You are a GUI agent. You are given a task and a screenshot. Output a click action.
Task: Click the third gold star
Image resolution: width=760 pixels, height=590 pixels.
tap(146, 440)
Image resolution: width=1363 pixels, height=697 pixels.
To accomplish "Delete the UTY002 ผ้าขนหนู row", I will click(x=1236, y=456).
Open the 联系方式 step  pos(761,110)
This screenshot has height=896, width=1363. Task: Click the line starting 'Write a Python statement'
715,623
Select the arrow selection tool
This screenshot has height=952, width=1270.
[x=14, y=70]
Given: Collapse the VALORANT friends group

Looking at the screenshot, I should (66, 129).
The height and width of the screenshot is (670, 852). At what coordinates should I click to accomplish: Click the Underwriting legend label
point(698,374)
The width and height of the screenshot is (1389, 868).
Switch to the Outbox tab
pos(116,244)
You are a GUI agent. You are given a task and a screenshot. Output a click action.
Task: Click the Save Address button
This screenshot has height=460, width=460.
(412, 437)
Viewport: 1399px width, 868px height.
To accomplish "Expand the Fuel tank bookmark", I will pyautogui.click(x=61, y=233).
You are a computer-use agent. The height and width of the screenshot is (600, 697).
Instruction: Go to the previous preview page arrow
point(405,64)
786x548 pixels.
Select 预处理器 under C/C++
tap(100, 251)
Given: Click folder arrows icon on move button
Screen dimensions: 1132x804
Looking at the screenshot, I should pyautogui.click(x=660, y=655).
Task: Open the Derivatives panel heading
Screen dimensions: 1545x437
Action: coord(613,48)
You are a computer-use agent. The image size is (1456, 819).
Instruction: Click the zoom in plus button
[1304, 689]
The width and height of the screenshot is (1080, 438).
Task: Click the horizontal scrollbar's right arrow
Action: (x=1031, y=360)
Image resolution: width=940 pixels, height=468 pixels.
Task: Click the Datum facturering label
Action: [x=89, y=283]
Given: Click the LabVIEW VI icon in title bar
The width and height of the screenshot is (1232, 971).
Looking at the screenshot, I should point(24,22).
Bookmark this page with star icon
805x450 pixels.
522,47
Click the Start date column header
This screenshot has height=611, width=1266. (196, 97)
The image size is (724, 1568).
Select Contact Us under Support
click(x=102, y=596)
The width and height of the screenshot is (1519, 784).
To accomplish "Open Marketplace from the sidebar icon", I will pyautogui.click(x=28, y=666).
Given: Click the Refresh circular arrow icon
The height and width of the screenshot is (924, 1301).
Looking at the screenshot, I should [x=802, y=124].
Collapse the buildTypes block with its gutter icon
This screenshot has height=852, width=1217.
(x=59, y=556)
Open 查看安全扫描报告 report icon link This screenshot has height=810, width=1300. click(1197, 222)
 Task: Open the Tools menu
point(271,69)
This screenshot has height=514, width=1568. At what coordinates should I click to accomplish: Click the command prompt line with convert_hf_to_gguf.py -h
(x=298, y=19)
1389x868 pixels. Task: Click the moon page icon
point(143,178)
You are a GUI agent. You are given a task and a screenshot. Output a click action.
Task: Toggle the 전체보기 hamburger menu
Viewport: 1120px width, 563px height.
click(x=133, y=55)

• • •

_Task directions_: Lay out the stretch of rows from the start through the line containing "Open the 联系方式" as a Markdown table with two columns, Line for the row number and Text for the line itself. Leave out any blank lines.

_Task solution_:
| Line | Text |
|---|---|
| 1 | You are a GUI agent. You are given a task and a screenshot. Output a click action. |
| 2 | Task: Click the third gold star |
| 3 | Image resolution: width=760 pixels, height=590 pixels. |
| 4 | tap(146, 440) |
| 5 | Image resolution: width=1363 pixels, height=697 pixels. |
| 6 | To accomplish "Delete the UTY002 ผ้าขนหนู row", I will click(x=1236, y=456). |
| 7 | Open the 联系方式 step  pos(761,110) |